- **WORK INSTRUCTION**:
Every line below that mentions the word "beside" should be copied out.

- **MATERIAL PROVIDED**:
BEGIN
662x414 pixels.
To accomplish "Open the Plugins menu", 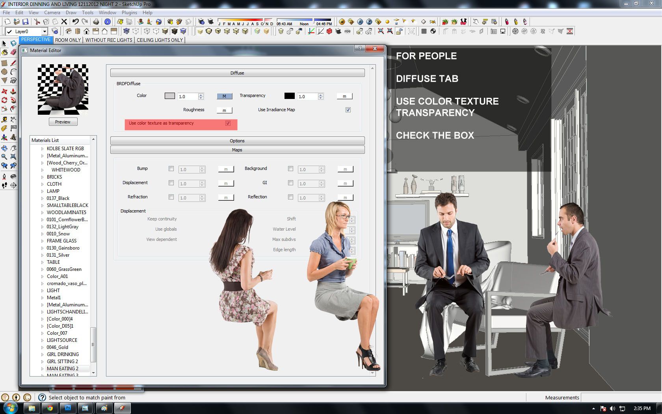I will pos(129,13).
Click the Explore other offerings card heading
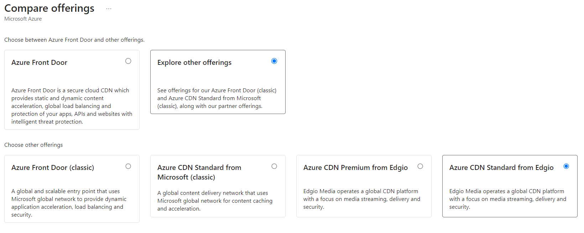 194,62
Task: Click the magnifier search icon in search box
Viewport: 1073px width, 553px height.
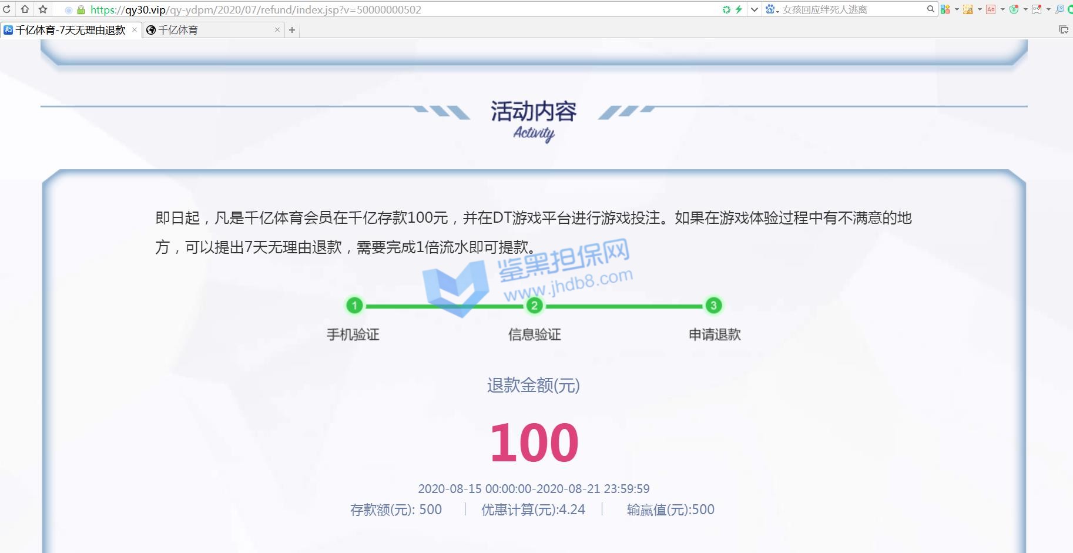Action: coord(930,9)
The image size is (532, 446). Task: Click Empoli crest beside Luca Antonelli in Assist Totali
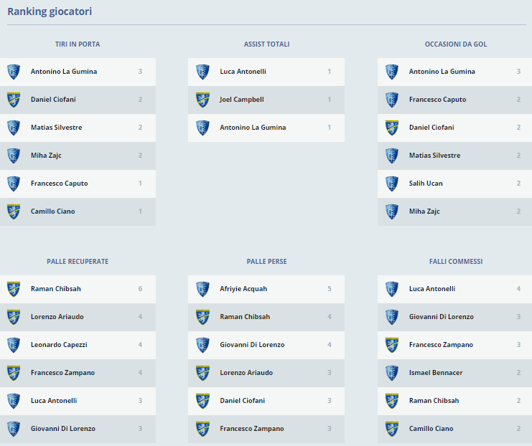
END
BEGIN
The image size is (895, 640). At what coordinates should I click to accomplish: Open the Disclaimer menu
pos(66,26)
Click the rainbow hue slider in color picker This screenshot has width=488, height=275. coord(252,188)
END
BEGIN
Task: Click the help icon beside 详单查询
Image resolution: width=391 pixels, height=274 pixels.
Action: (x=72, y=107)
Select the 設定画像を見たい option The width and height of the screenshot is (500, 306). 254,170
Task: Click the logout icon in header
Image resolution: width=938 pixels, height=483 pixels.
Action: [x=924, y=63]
END
- **COMPLETED TASK**:
The image size is (532, 446). Task: Click Empoli crest beside Luca Antonelli in Assist Totali
Task: Click the help icon beside 详单查询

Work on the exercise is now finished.